Onze ranch was de schuur annex kolenhok bij ons achter op de plaats. Wij hoefden onszelf nooit in de oorlogskleuren te schilderen want we zagen automatisch zwart van het roet.

Vooral als we weer eens door het golfplaten dak gezakt waren en midden tussen de eierkolen terecht kwamen.

Iedereen probeerde een oude hoed op de kop te tikken met een zo breed mogelijke rand.

Een van ons was dat vooralsnog niet gelukt maar dan werd hij door de andere cowboys getroost met de woorden ‘dan zegde mar dettie aon oe pèèrd is blèève hange’.

Mijn moeder had een oude broek van mijn vader korter gemaakt en langs de zijnaad van franjes voorzien. Onze pistolen, die van mij zeer vernuftig van hout en electriciteits buis gemaakt door mijn vader, hingen in alweer zelf gemaakte holsters op onze heupen. Een mitrailleurband met lege hulzen om mijn middel completeerde bij mij de uitrusting.

Aanvankelijk was ons territorium in de buurt zelf. De jongens van toen weten het nog wel. Tussen onze huizen en de tuinen van de villa`s achter ons.stond een hoge schutting met daar op weer een hekwerk van kippengaas. Dat hek was om ons tegen te houden.

We klommen bij Horvers op de ‘schaansmuur’, daar dan het dak op, over de nok naar het laatste van de zeven huizen bij van de Boom en dan via het hek terug naar de andere kant. Liefst op een holletje. En dat allemaal onder de ogen van de boze buren. Bang voor hun dakpannen.

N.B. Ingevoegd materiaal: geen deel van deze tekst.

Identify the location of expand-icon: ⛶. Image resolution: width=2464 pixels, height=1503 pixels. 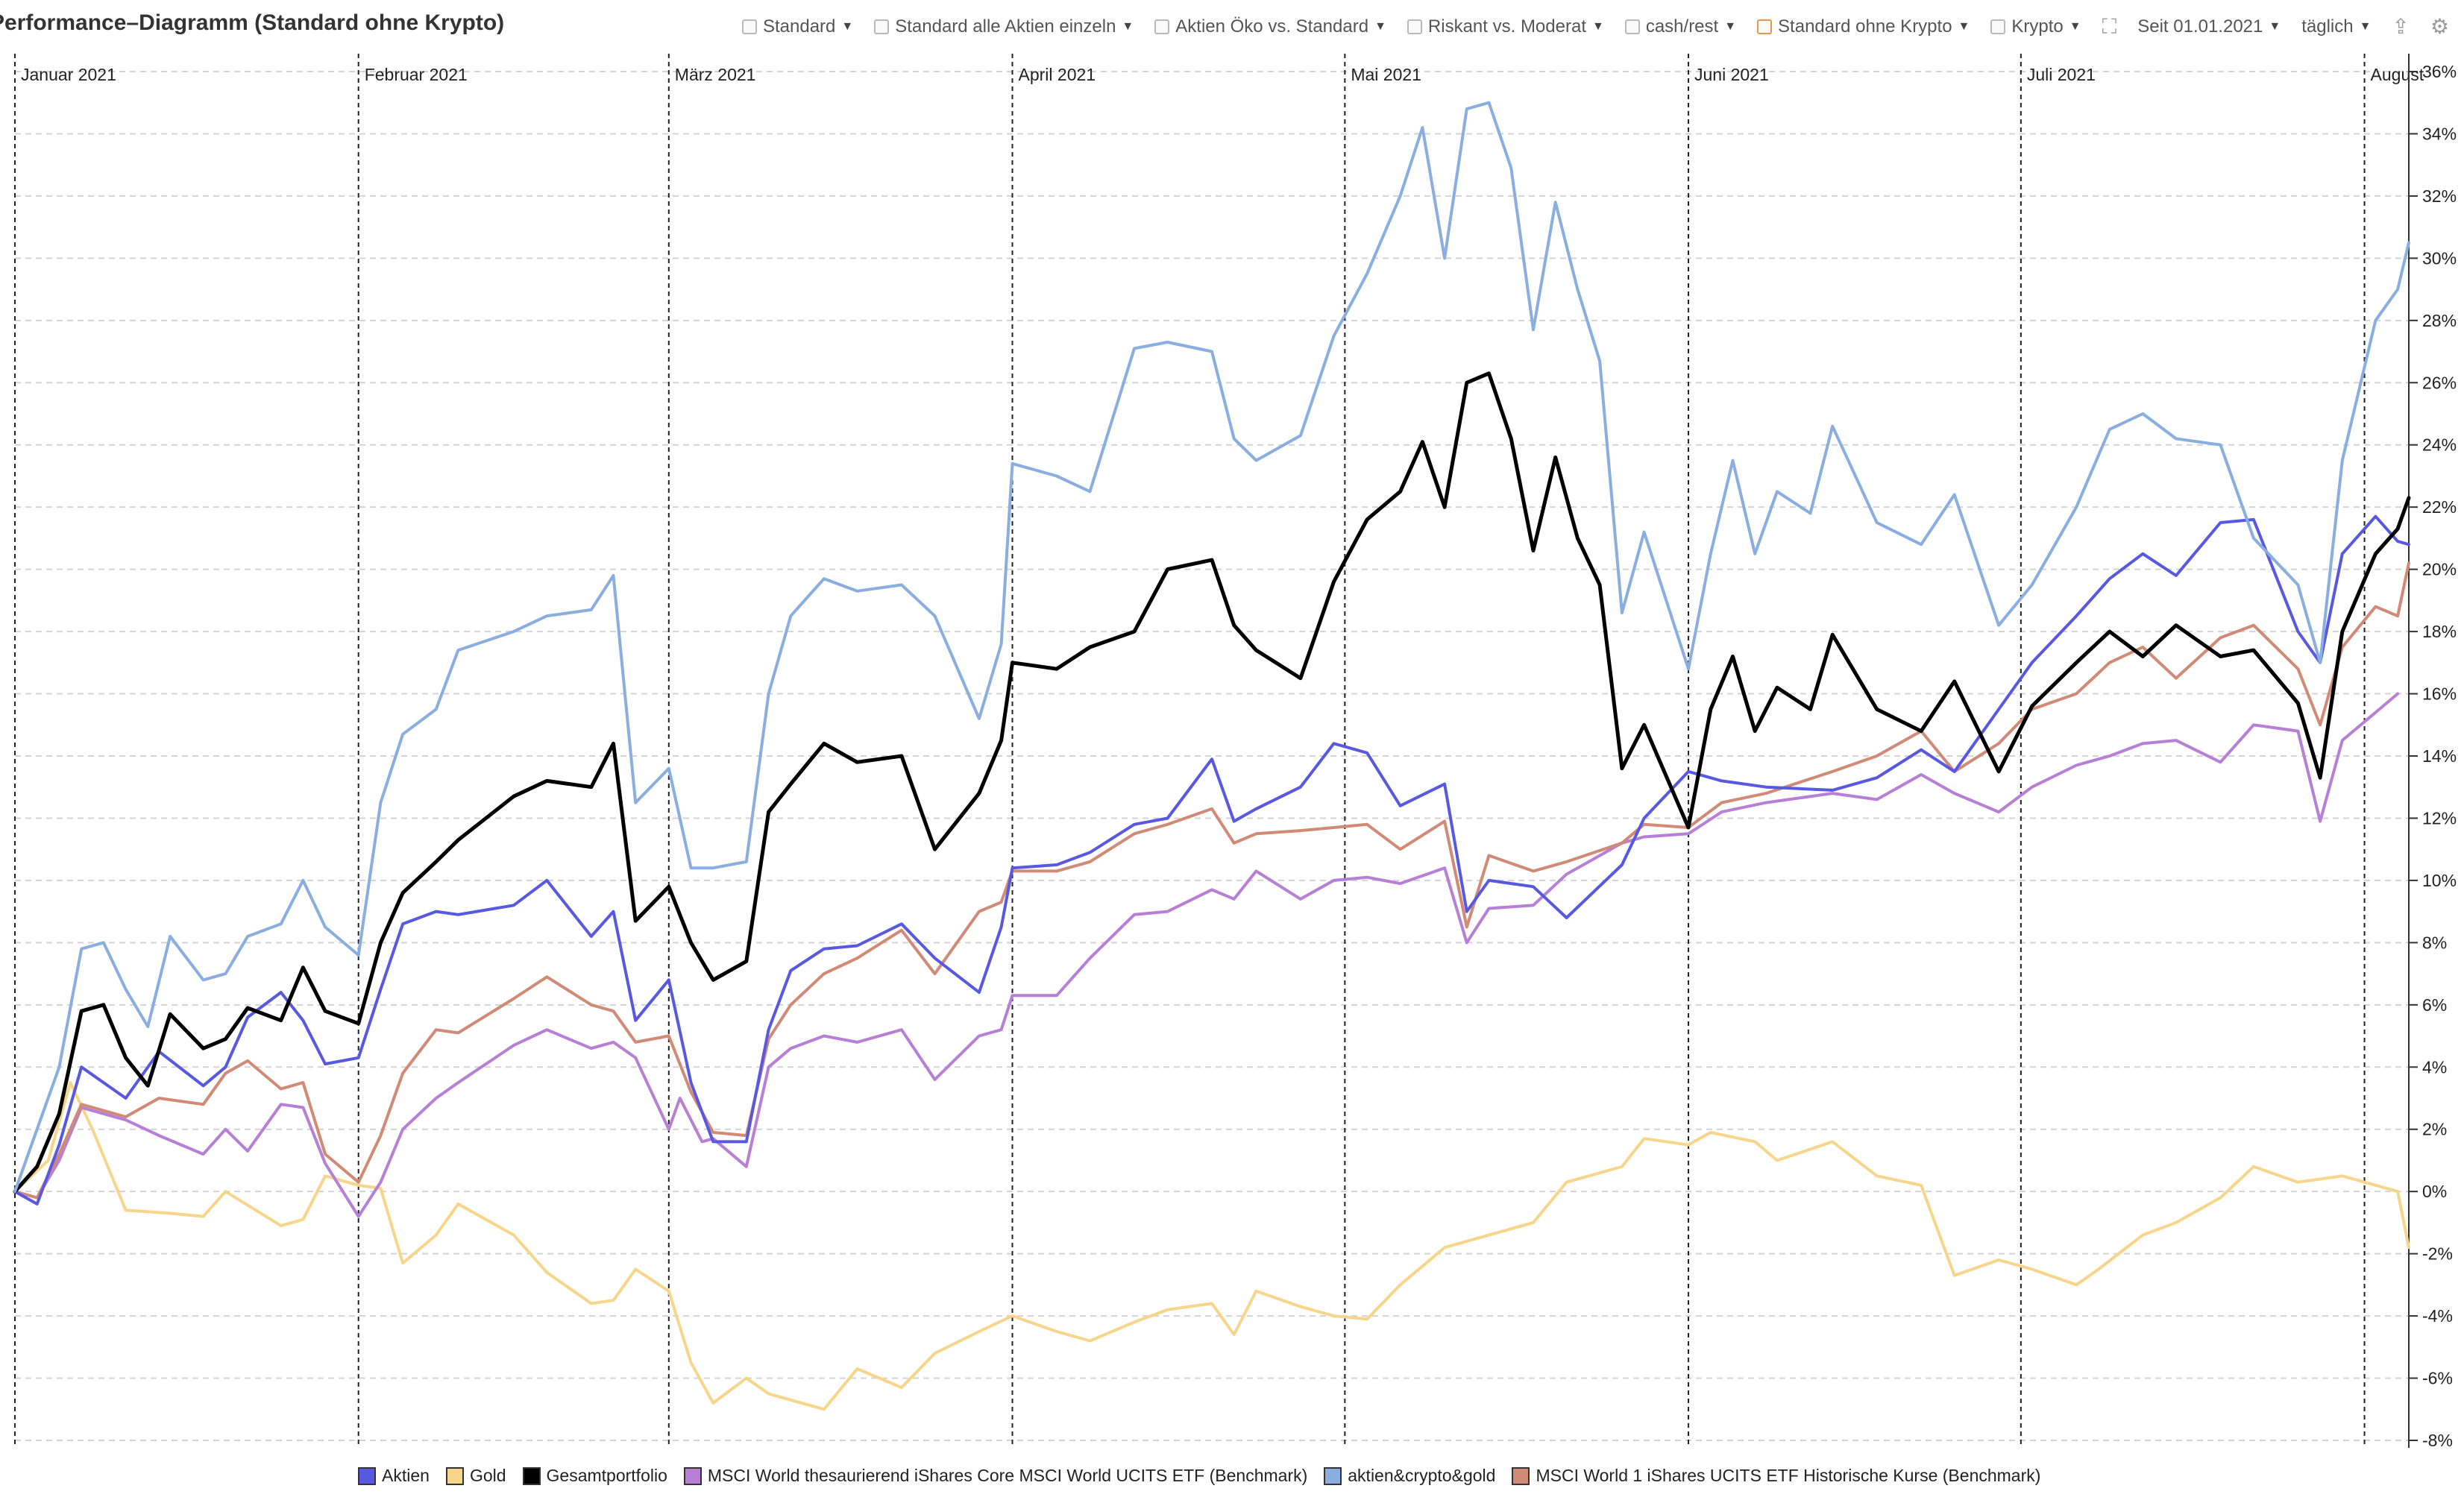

Zelf durfden zij niet naar boven maar het kon wel eens gebeuren dat we drie kwartier boven zaten omdat ze beneden op ons bleven wachten.

Het groepje werd groter dus moesten we verkassen. Meer de natuur opzoeken. Het gebied aan de overkant van het kanaal bij de nu buiten gebruik zijnde oprit was een prachtig speelterrein. Om te beginnen.

Want later dwaalden we af en maakten we de bossen in de buurt van Mie Pieters onveilig.

En in de Hoogvensestraat was het even stil.